Who Are The UVA Graduates Suing 'Rolling Stone'? They're Seeking Damages For Defamation & Emotional Distress
Half a year after Rolling Stone published its controversial (and later retracted) article "A Rape on Campus," three University of Virginia graduates are suing the magazine, Wenner Media, and journalist Sabrina Rubin Erdely. Seeking damages for defamation and infliction of emotional distress, the three Phi Kappa Psi fraternity members claim that the magazine was negligent in publishing the article, which was written by Erdely and published in December 2014. Bustle has reached out to the law firm that is representing Rolling Stone for comment.

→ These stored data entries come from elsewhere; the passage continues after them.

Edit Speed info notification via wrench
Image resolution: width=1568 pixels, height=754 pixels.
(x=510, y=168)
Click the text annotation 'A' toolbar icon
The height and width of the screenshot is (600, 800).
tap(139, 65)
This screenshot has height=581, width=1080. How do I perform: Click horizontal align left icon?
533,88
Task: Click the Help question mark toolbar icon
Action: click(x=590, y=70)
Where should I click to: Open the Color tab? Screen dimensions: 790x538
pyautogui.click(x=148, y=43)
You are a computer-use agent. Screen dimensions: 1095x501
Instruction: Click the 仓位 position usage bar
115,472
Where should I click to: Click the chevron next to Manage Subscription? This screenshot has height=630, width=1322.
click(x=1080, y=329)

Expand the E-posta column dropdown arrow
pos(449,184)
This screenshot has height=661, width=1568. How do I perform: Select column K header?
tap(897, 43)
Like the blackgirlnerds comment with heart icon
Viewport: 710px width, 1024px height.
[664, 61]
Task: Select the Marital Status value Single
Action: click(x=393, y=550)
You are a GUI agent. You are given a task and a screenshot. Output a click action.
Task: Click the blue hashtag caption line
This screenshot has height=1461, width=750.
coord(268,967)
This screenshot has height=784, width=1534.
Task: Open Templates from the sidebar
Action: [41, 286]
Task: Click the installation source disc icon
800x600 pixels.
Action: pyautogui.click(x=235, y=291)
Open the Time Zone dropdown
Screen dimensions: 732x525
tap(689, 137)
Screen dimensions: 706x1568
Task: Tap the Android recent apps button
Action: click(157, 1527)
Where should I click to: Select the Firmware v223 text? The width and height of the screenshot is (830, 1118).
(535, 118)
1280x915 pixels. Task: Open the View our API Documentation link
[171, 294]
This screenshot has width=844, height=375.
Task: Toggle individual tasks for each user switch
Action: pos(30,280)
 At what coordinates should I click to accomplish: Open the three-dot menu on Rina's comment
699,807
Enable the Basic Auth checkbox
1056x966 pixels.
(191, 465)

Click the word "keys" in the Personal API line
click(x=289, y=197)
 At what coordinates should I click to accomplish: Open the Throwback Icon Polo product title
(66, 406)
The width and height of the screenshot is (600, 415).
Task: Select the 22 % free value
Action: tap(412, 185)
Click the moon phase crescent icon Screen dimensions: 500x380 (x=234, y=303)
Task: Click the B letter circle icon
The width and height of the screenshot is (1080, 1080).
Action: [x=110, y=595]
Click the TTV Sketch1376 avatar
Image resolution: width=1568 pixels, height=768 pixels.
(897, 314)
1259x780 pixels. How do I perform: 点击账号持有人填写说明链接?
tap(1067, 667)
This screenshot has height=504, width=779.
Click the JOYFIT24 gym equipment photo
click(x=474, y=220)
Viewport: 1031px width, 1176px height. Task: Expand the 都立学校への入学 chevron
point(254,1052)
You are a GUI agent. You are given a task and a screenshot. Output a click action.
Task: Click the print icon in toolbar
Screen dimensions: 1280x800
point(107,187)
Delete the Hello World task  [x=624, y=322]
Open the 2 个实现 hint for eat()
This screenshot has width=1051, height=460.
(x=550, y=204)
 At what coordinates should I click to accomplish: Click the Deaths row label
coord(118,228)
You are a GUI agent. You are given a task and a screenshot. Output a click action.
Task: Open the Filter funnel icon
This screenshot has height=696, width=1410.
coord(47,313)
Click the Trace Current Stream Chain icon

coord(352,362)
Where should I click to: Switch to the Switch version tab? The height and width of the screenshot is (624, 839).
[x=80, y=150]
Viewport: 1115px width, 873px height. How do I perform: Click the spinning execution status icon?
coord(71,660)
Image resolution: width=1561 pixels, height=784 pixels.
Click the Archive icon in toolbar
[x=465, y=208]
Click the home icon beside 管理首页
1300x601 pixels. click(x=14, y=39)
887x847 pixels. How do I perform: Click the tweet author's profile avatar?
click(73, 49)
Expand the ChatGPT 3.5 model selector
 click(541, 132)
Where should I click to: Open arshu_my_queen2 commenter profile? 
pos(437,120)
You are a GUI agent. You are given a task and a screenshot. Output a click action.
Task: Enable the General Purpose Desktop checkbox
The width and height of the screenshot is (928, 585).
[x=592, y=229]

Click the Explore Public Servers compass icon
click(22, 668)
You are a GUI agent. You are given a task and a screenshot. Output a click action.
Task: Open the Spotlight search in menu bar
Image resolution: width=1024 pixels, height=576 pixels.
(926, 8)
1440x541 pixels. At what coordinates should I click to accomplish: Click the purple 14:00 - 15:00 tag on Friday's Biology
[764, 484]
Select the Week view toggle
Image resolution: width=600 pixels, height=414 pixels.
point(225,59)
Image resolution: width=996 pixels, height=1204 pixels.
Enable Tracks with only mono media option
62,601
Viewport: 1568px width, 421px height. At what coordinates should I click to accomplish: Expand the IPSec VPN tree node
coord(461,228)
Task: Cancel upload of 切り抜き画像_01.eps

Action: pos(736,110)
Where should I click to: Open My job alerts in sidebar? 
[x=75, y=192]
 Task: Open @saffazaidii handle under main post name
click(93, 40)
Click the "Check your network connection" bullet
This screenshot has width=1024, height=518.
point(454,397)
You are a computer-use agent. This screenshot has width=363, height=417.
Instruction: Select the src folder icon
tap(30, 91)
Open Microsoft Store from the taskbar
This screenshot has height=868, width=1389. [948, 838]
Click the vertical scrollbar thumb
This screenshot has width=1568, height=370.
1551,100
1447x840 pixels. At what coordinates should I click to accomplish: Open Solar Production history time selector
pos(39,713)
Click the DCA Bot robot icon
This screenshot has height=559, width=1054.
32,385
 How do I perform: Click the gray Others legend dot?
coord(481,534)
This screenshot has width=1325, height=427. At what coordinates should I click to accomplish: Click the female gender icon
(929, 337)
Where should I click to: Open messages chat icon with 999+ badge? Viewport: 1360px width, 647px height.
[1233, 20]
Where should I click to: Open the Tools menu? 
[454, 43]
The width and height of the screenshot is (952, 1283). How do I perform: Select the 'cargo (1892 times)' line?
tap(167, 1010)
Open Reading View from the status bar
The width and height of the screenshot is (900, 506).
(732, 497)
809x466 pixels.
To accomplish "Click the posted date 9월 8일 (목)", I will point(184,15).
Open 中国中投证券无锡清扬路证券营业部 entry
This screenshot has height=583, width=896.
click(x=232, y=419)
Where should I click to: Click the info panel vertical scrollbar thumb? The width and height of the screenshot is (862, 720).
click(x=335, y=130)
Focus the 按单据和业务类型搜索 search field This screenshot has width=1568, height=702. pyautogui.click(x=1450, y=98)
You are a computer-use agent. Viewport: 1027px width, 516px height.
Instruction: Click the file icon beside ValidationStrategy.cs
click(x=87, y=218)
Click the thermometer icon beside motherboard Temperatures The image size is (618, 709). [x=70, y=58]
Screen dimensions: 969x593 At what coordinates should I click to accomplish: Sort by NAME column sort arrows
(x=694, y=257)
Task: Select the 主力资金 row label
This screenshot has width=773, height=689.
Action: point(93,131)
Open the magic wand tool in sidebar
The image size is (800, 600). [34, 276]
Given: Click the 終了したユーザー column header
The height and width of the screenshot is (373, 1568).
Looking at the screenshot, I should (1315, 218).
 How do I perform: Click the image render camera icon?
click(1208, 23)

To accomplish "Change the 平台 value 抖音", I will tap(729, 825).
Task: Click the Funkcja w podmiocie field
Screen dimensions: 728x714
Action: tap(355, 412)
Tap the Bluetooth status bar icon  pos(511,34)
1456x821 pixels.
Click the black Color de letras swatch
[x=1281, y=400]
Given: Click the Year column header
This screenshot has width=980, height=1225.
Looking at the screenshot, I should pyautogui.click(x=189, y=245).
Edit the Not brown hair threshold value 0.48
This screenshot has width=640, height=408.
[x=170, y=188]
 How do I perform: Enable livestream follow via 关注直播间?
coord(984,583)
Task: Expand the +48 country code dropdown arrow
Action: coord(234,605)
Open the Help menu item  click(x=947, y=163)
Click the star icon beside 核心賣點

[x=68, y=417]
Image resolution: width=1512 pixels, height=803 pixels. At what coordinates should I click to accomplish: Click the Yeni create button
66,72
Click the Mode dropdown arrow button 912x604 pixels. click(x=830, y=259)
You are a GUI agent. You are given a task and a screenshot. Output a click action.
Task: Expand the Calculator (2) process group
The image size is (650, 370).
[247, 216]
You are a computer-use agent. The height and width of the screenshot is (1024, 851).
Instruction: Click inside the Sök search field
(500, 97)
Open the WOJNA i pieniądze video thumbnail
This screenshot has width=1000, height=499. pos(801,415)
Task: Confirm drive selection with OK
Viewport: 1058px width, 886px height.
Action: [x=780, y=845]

The article detailed an alleged gang rape of a woman named "Jackie" at the fraternity, but was soon questioned over a lack of journalistic ethics and quality. The magazine took down the article and apologized. The fraternity members who are suing, all of whom graduated in 2013, were never named in the published article. But they claim that they were easily identified, and that they suffered both online and in-person attacks from family and friends. According to Reuters, the lawsuit reads:
Plaintiffs have each suffered emotional turmoil, were entirely unable to focus at work and in school following release of the article and are still being questioned often about the article's accusations.
The three plaintiffs are fraternity members George Elias IV, Stephen Hadford, and Ross Fowler. Reuters reports that Elias actually lived in the room where the alleged crime took place, and the lawsuit claims, "Upon release of the article, family, friends, acquaintances, coworkers and reporters easily matched Plaintiff as one of the alleged attackers and, among other things, interrogated him, humiliated him, and scolded him."
It's not the first lawsuit Rolling Stone has faced for the debacle, and it likely won't be the last. In April, the Phi Kappa Psi fraternity organization announced that it would sue for the "reckless" reporting performed in researching the article, which "erroneously accused Phi Kappa Psi of crimes its members did not commit." And a month later, Nicole Eramo, the UVA dean of students quoted throughout the article, filed a nearly $8 million lawsuit with similar claims of defamation. In a statement provided by Eramo's lawyer, she said:
I am filing this defamation lawsuit to set the record straight — and to hold the magazine and the author of the article accountable for their actions in a way they have refused to do themselves.
The Columbia Journalism Review investigation into what Rolling Stone did wrong in its "A Rape on Campus" story denounced the article as a complete "journalistic failure."